Promising first-year results from a study of full-day preschool in a high-poverty suburban Denver school district have stoked optimism about a new financing approach officials are testing there.
It’s called Pay For Success and has gained traction nationwide in recent years as a way to pay for social programs that yield long-term dividends but are expensive to launch.
The struggling 9,600-student Westminster Public Schools is using a version of the complicated financing model, also known as social impact bonds, to fund and rigorously evaluate full-day preschool.
While similar projects in Salt Lake City and Chicago have been underway longer, Westminster’s three-year pilot project provides the first Colorado case study of Pay For Success as a preschool expansion tool.
It’s also a key component of the early childhood efforts outlined in the district’s state-mandated improvement plan. Only about a third of Westminster kindergartners meet expected benchmarks when they start school.
This year, about a quarter of the district’s 600 preschoolers attend full-day programming — at a cost of about $10,000 per student.
The full-day classrooms are the most expensive in the district because of state class size and student-teacher ratio requirements, but not as pricey as some high-quality preschool programs elsewhere.

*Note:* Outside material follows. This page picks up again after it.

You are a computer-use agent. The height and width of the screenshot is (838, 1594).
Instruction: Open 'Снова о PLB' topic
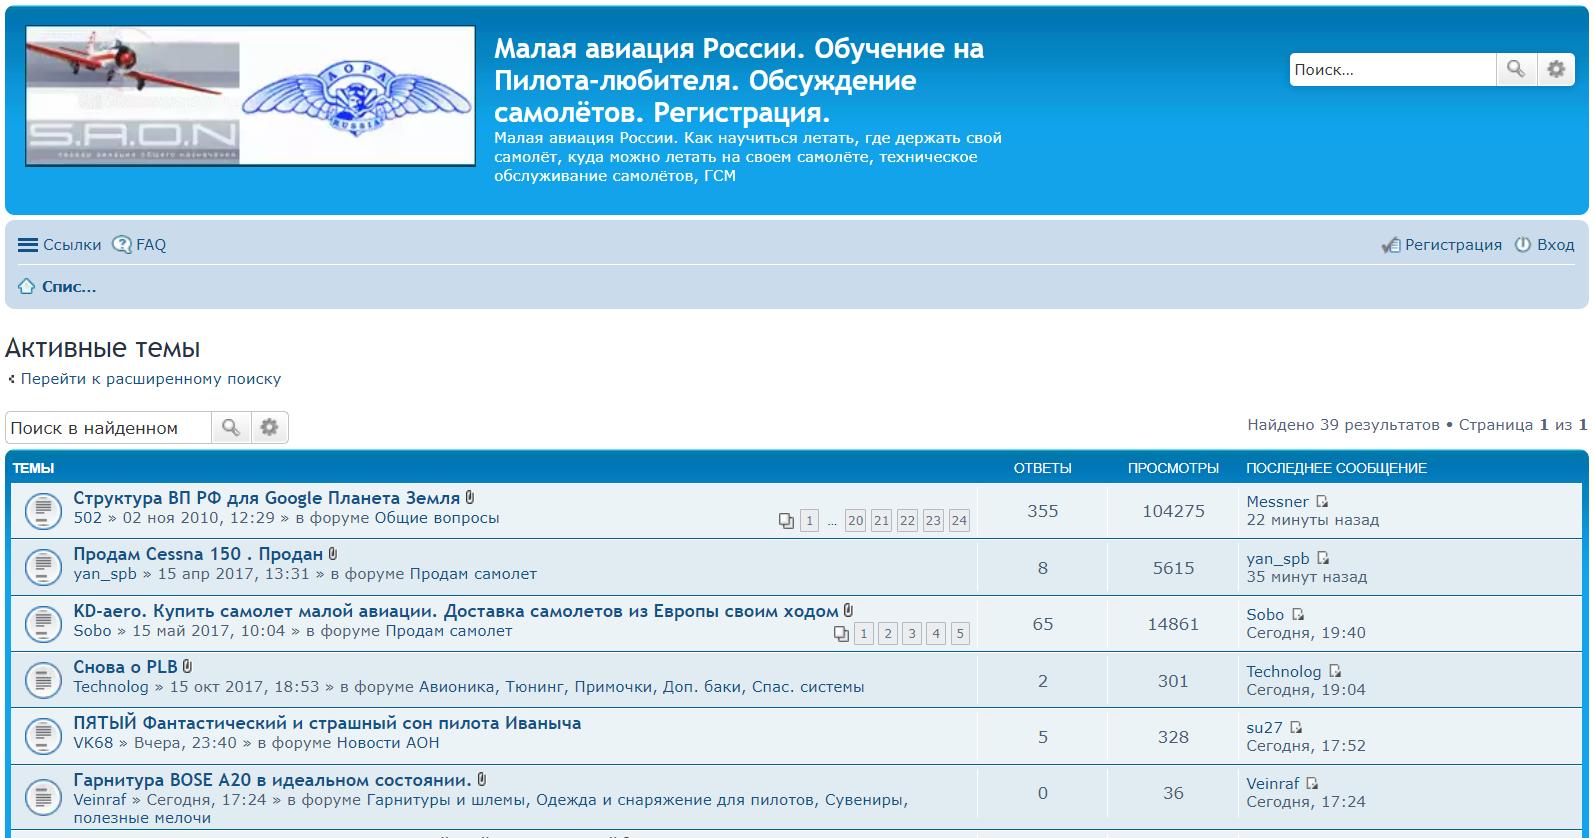coord(125,667)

The idea behind Pay For Success financing is that private investors or philanthropists pay upfront for social programs and get repaid with interest if those programs save public money by preventing the need for costly services such as special education or reading remediation. If a project doesn’t yield the hoped-for savings, the investors lose some or all of their money.

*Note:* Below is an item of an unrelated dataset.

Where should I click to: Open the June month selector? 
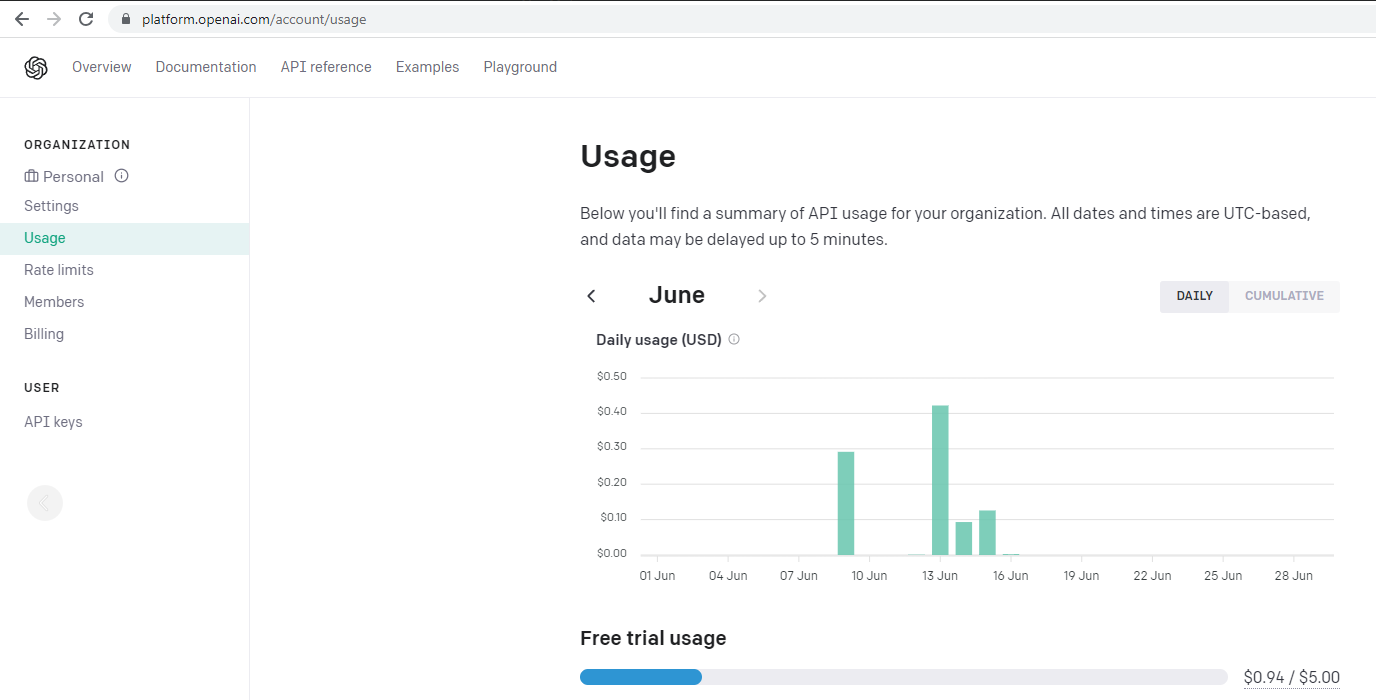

Westminster Public Schools dipped its toes into Pay For Success waters last year, offering full-day preschool to 112 4-year-olds at seven elementary schools. Two foundations — Gary Community Investments and the Ben and Lucy Ana Walton Fund of the Walton Family Foundation — put up a combined half million dollars for the project.
(The Walton Family Foundation and Gary Community Investments — through the Piton Foundation — are Chalkbeat funders).
Westminster’s pilot is not a full-fledged Pay For Success transaction because the state is not a partner in the agreement as would typically be the case. In addition, the project agreement doesn’t require the two funders to be repaid fully if the district’s full-day preschool program yields the hoped-for savings.
However, the gold standard study by outside evaluators comparing full-day and half-day preschoolers is standard Pay For Success fare. It’s also a key part of what funders and other school districts may be looking at as they consider preschool expansion efforts.
So far, Westminster’s results look good.
Full-day preschoolers there performed better than their half-day peers on a bevy of early childhood assessments that measure everything from early literacy to social and emotional development.
“We’re seeing some real statistical significance in terms of full-day (preschool),” said Mat Aubuchon, the district’s director of early childhood education.
Further evaluations over the next two years will provide more definitive results, he said.
In addition to preliminary data gleaned from the official evaluation, Aubuchon said the district has discovered some unanticipated benefits of the full-day program. These include higher attendance rates in full-day preschool classrooms and increased likelihood that full-day preschoolers will come back for kindergarten.
While 60 percent of half-day preschoolers returned for kindergarten this year, that number was 76 percent for full-day preschoolers.
Asked if the district’s full-day preschool initiative might continue beyond year three as a full-blown Pay For Success project, Aubuchon said, “I certainly hope so.”
Steffanie Clothier, investment director for child development at Gary Community Investments, said Westminster’s project will provide a valuable evidence base for other districts interested in preschool expansion even if they don’t use Pay For Success.
“I think Pay For Success is a great way to help understand the financing and short term and longer term savings from preschool programs,” she said. “But I don’t think it’s essential as a funding stream.”